START Exercise material

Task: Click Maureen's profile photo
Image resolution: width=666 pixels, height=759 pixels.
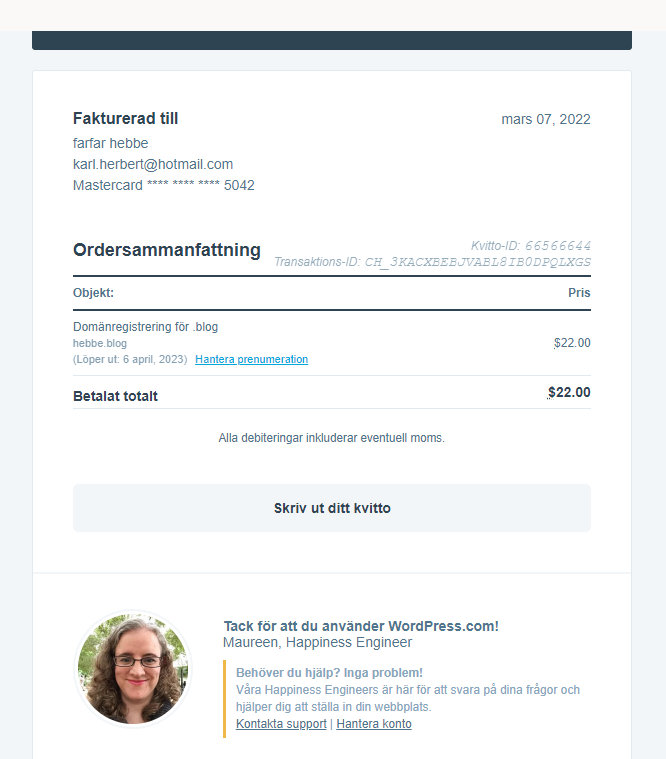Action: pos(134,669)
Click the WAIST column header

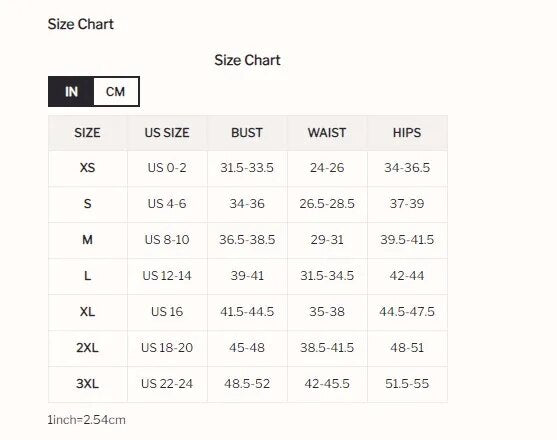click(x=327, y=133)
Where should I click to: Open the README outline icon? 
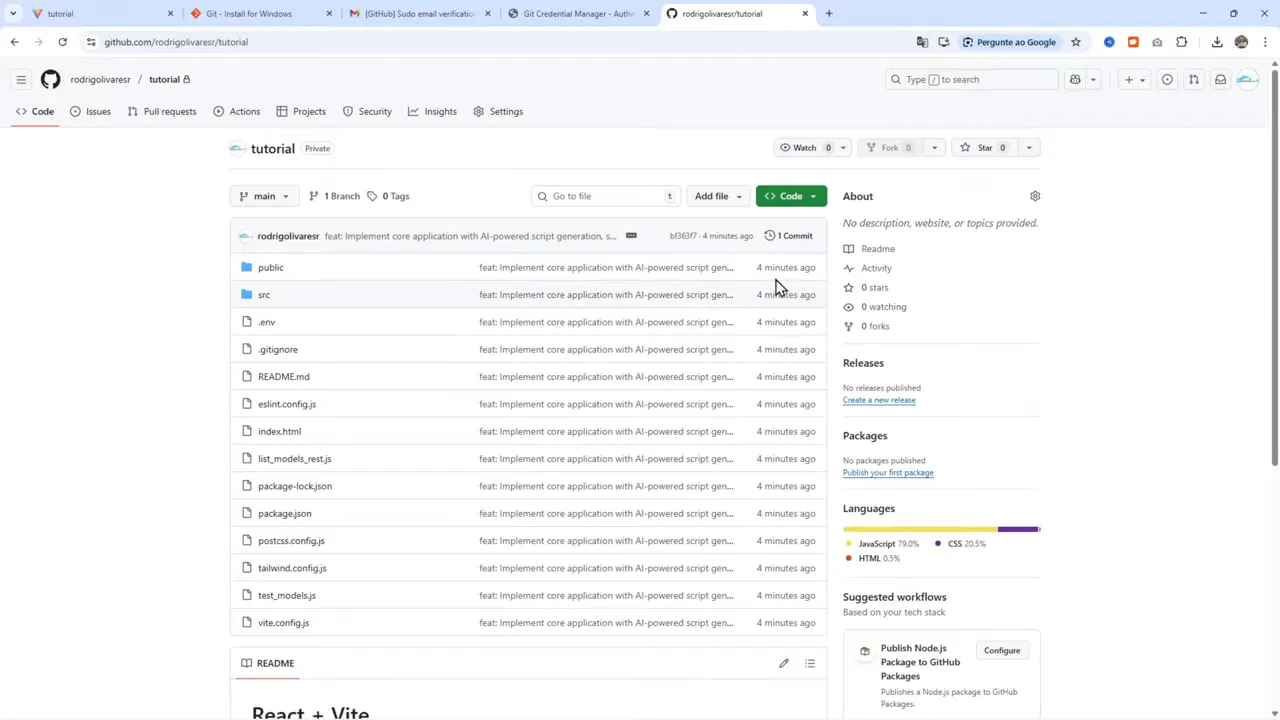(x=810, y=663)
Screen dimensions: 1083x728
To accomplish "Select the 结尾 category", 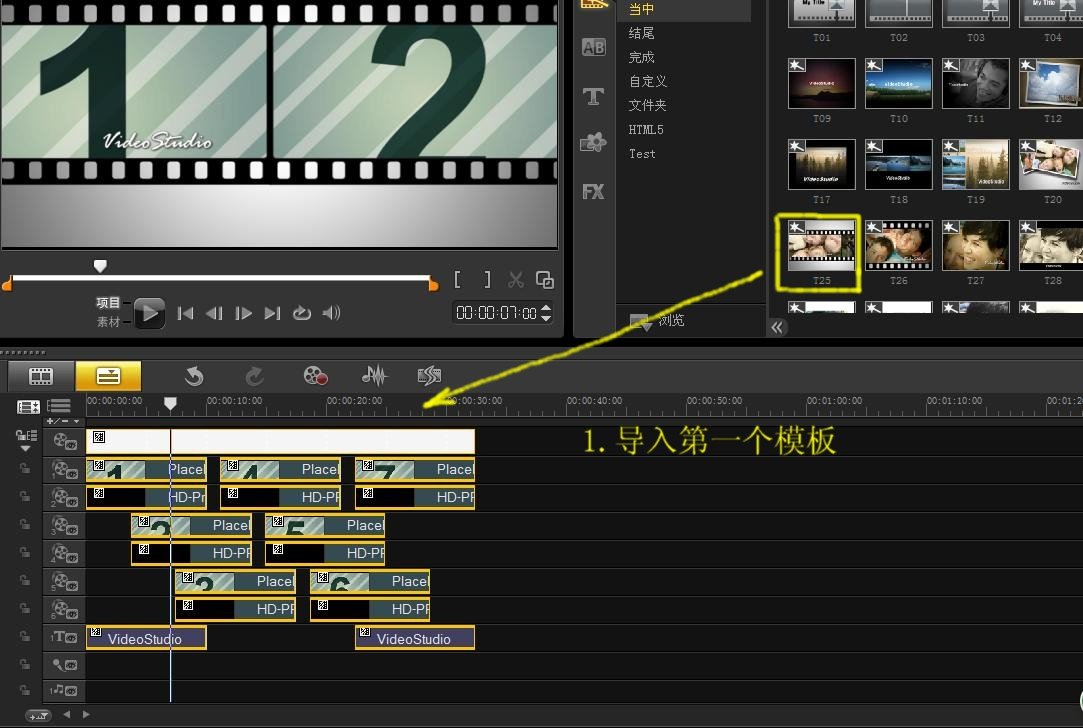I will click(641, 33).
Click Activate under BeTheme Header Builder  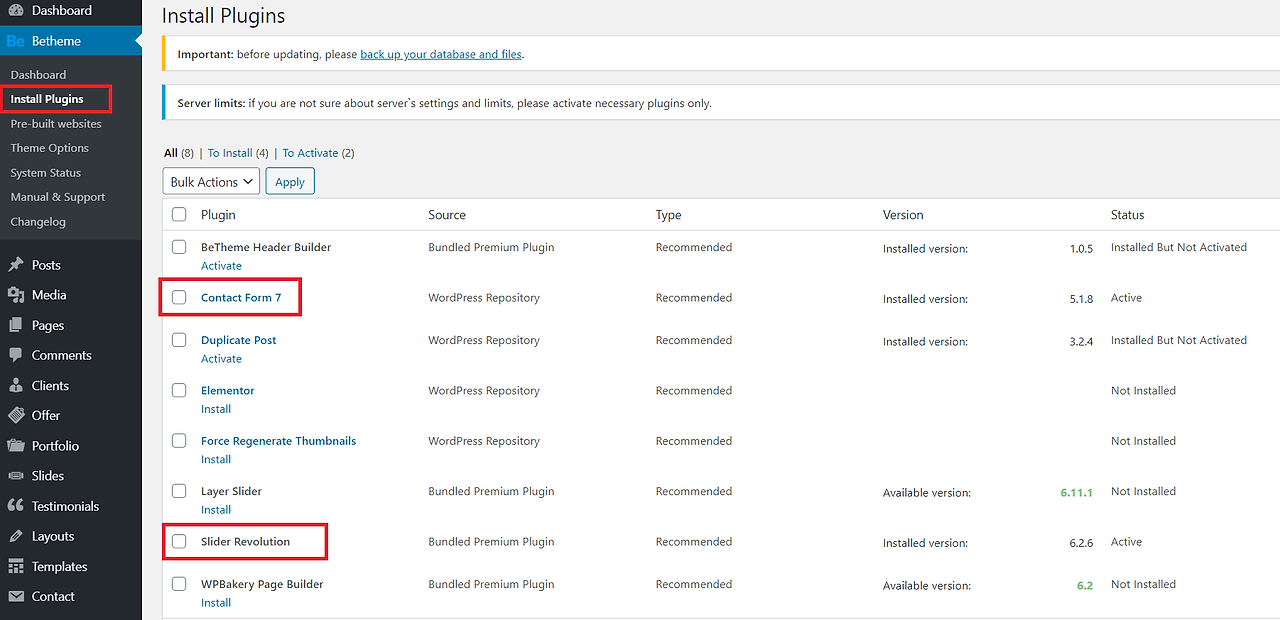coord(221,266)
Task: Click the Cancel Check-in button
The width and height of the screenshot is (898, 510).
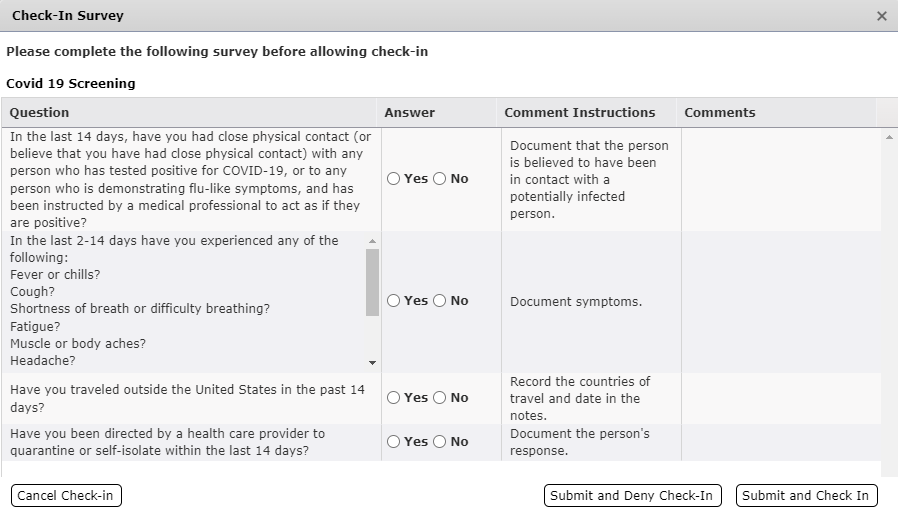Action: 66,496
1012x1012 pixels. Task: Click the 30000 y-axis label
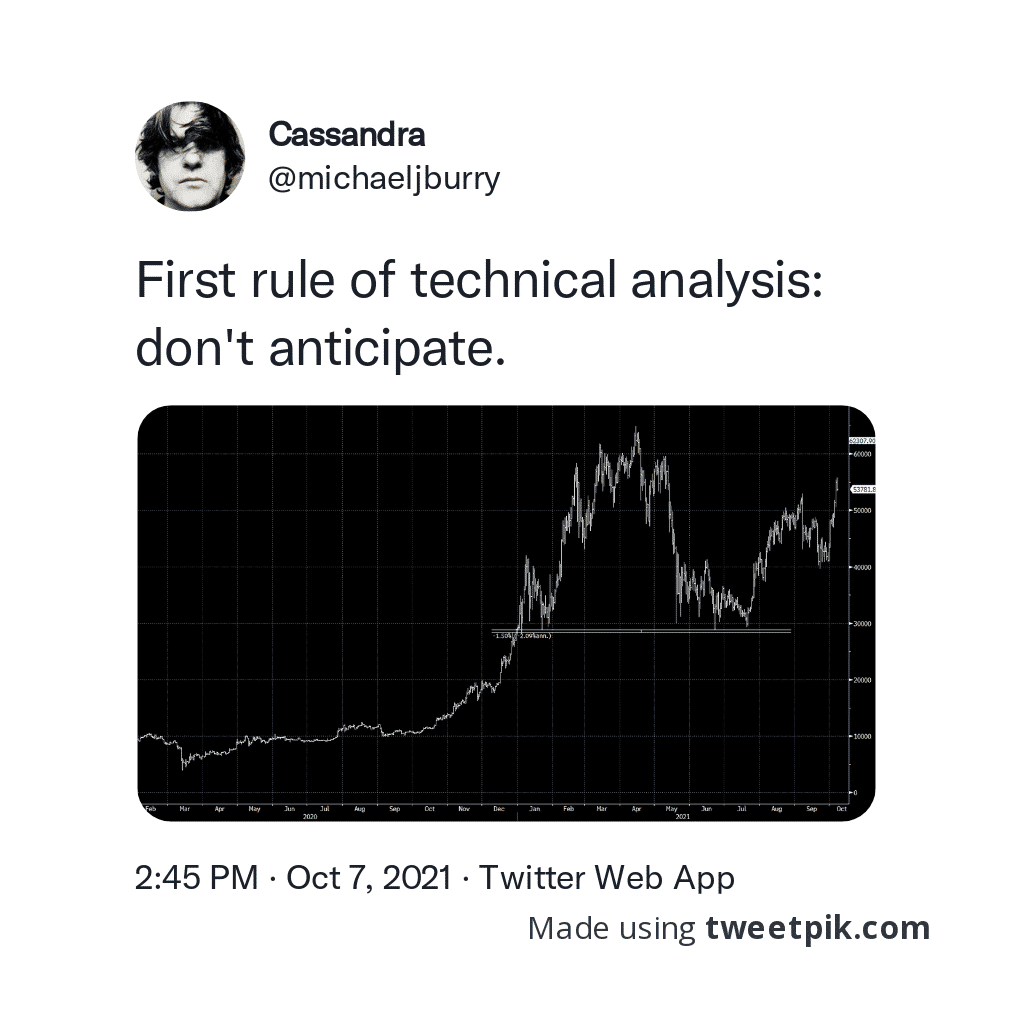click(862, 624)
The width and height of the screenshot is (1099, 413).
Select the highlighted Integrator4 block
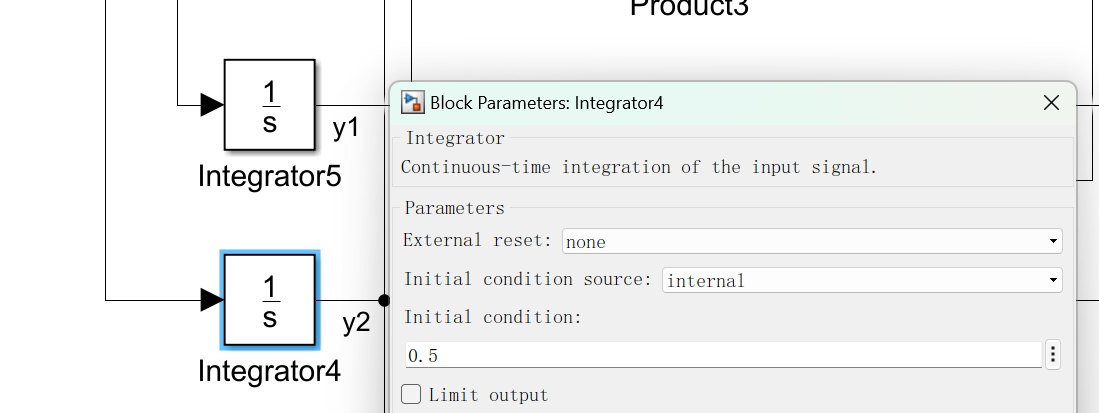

END Exercise material

Nothing but the lines from the one containing "The width and height of the screenshot is (1099, 413)." through the final line of the records, both included and copied exactly, should appear in the answer; pictures stay out.

The width and height of the screenshot is (1099, 413).
Select the highlighted Integrator4 block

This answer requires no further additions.